Eek, I think this is my fault:-|. I emailed today asking about silver. You will get our nice old saddle that day. My 8 year old has picked her college because she found out my alma mater has an equestrian team!


----------



## aforred (May 12, 2010)

Here is a link that describes caring for a western show saddle. You can use many things on silver, including the spray they mention, various commercially made creams, WHITE toothpaste, or a past made from baking soda and water. The most important thing to have if you expect to do lots of silver is terrycloth, and lots of it. You use it to clean, and then use a clean piece to polish. I guarantee that your terrycloth will be black, so don't use good towels, LOL. Some headstalls and breastcollars, and to a lesser extent reins, have rawhide and silver. Make sure you don't let your silver polish get on the rawhide or the leather. Here is a link that describes cleaning rawhide. Care and Cleaning Rawhide Trim 
A lot of saddles are tooled, which can make them difficult to clean. Not terrible, but compared to an English saddle, not so easy either. If you polish belt buckles, be aware that a damaged finish on goldtoned areas should not be polished with many cleaners. I had an award buckle that I didn't realize had a damaged finish, and I polished the gold right off.

You need:
Leather cleaning supplies, which it sounds like you've got a grip on. I would add a soft brush or something for deeply tooled leather.
Silver polish, either store bought or home made, and plenty of terry cloths. I like the cheap bar rags you can get at Wal-Mart. Last time I bought them I got 20 for $6 or something.
Elbow grease and lots of helpers! It sounds like a wonderful idea, and I hope you all raise a lot of money. Good luck!


----------



## Eolith (Sep 30, 2007)

Fowl Play said:


> Eek, I think this is my fault:-|.


Certainly not your fault! A lot of western tack has silver and our team needs to do as good a job as we can with it. I'm actually glad that you brought it to my attention... and just because I personally do not have as much experience with the western tack doesn't mean much, our team has several western riders who I'm sure will be far more familiar with the process. I'm actually looking forward to learning a bit more about it, seeing as I'm starting to learn western riding myself and need to know about the tack!

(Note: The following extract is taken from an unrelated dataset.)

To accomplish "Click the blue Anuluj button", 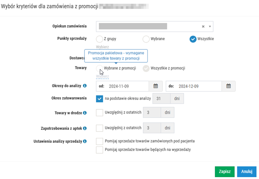I will (x=247, y=172).
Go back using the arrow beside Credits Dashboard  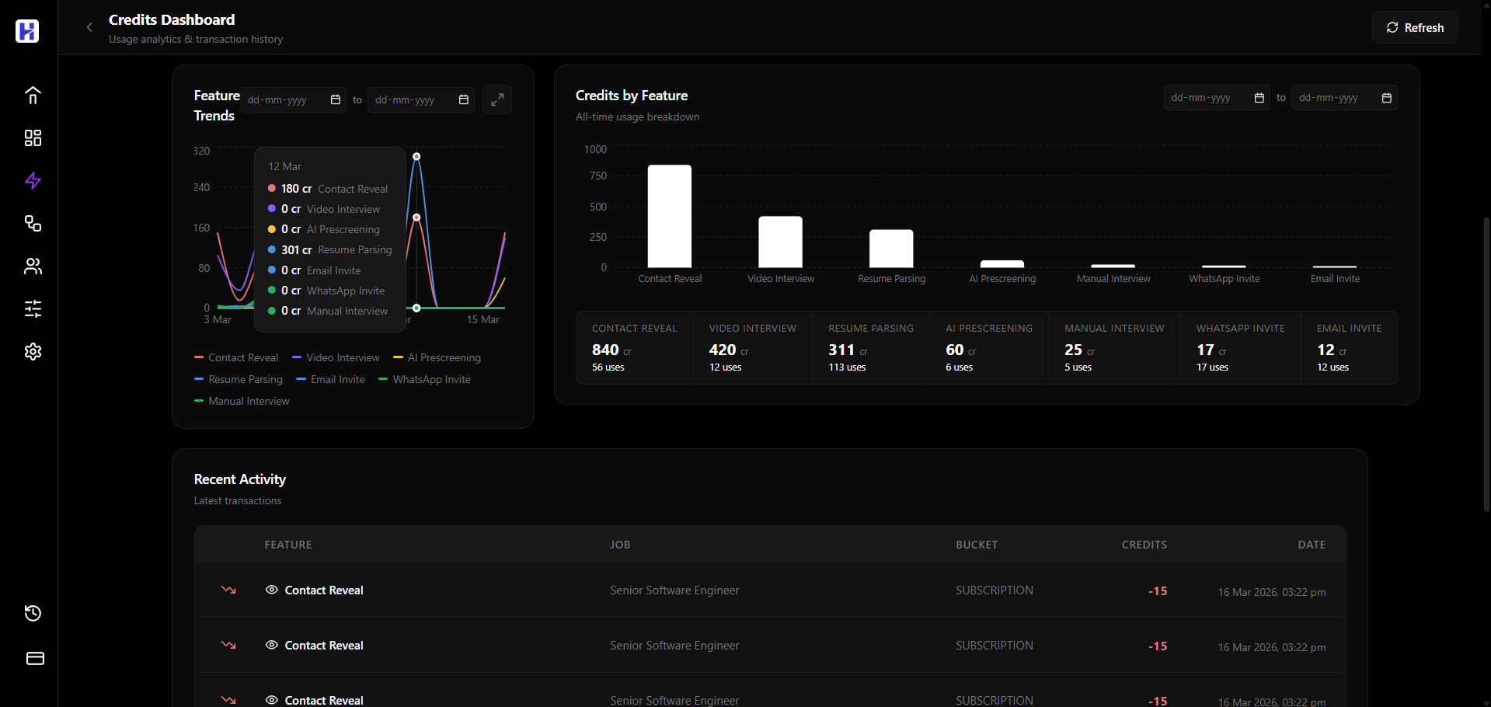point(89,27)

Thanks so much for the links and the advice aforred! As for the tooling, I was thinking of buying a whole bunch of cheap soft-bristled toothbrushes for the job... those would do the job wouldn't they?


----------



## Ridehorses99 (Dec 23, 2009)

I keep a couple of old, soft-bristled toothbrushes around to clean my heavily tooled western saddles. They are great for getting the saddle soap in there and the dirt out without damaging the leather.


----------



## shesinthebarn (Aug 1, 2009)

My husband is a silversmith, so I posted this querry to him. He said to avoid getting conventional silver cleaner on the leather, don't use a liquid silver polish. Get some polishing cloths made especially for cleaning jewellery. You can get them at any jewellery counter at a department store. The good ones have an inner cloth loaded up with polishing rouge and the outer cloths are super soft flannel. Use the rouge first in a circular motion and buff with the soft cloth. That's it!


----------